- _Exercise text_
=== Begin Enclosure ===
Everyday activities—down from the mundane to the complicated—play a major part in waste production. It is estimated that people produce 4.3 pounds of daily waste individually, and if taken together, they can account for the heaps and tons of produced waste materials each year around the world. In the United States alone, an estimate of 208 millions tons of solid waste is produced every year. That excludes the liquid, gaseous, and other forms of waste materials, which are also considerably high in amount. As the global population booms, waste production is expected to increase in speed and measure, and unless proper waste management is practiced in households, companies, universities, industries, and practically everywhere, Earth will eventually turn into one big garbage planet, where pollution and waste-induced diseases are widespread.
Waste management is essentially the systematic handling of garbage. It involves the proper way of collection, transportation, and disposal of waste materials. Waste management has been a significant issue addressed in the modern and industrialized generation largely owing to the fact that more waste materials are produced today than during the early generations, a critical increase resulting from population explosion and industrial revolution.
=== End Enclosure ===
- _Collected material_
=== Begin Enclosure ===
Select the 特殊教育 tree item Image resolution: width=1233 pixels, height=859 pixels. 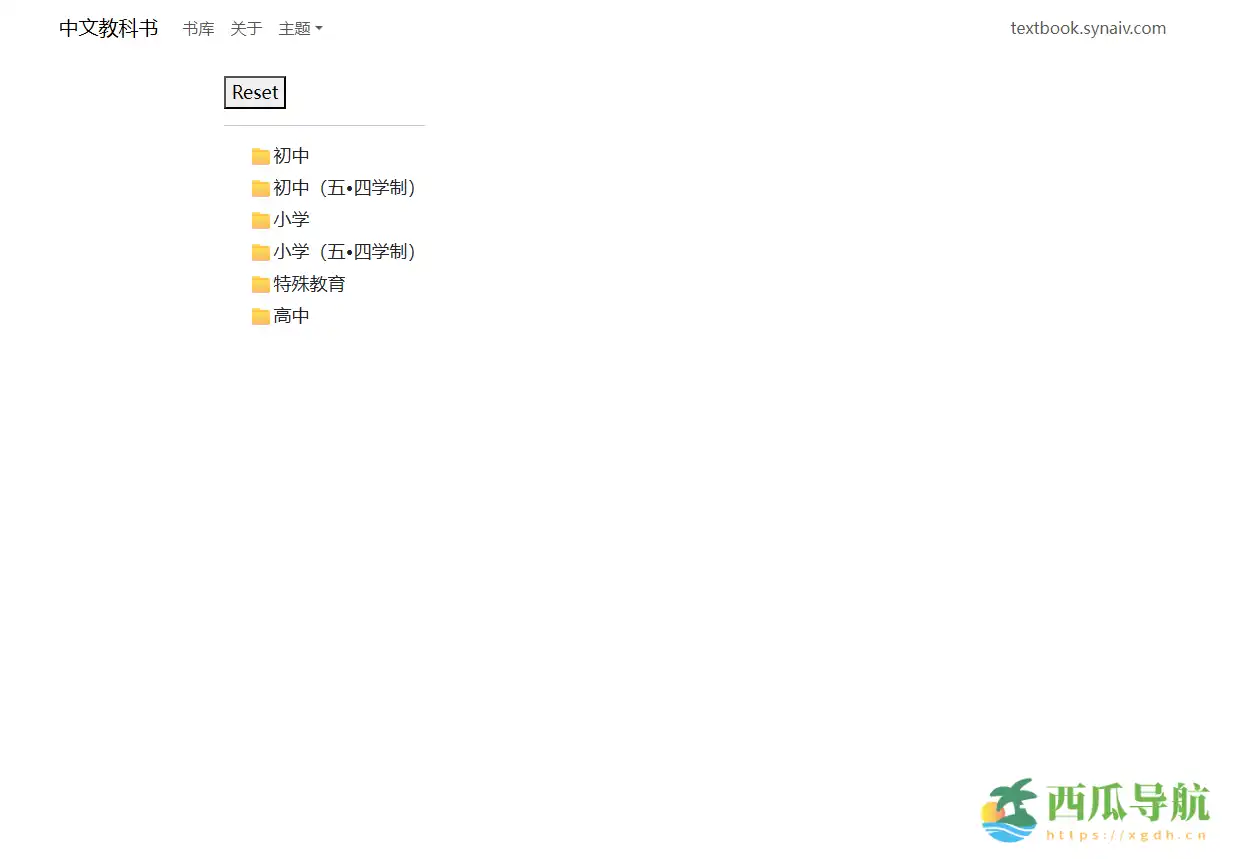point(309,283)
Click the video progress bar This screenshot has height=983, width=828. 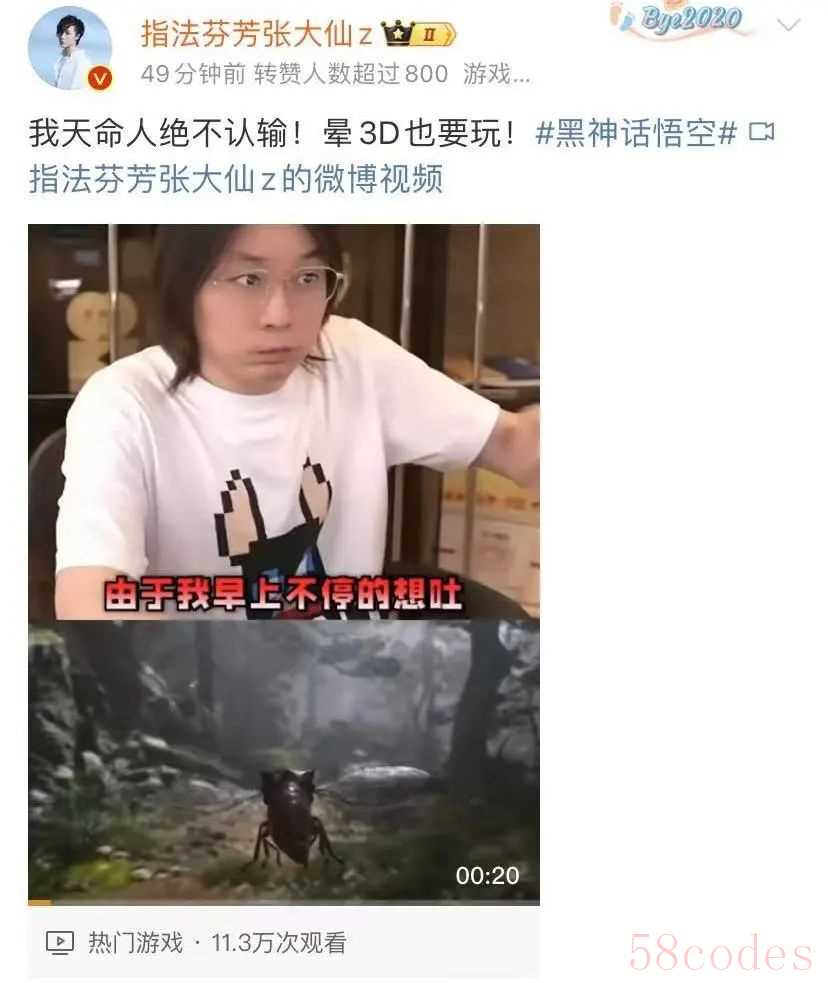pos(284,903)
=== End Enclosure ===
- _Problem to solve_
In the passage on waste management, reproduce the part that opens with the words containing "Waste management is essentially" and closes with "and industrial revolution.", substituting "refuse" for "garbage".

- _Task output_
Waste management is essentially the systematic handling of refuse. It involves the proper way of collection, transportation, and disposal of waste materials. Waste management has been a significant issue addressed in the modern and industrialized generation largely owing to the fact that more waste materials are produced today than during the early generations, a critical increase resulting from population explosion and industrial revolution.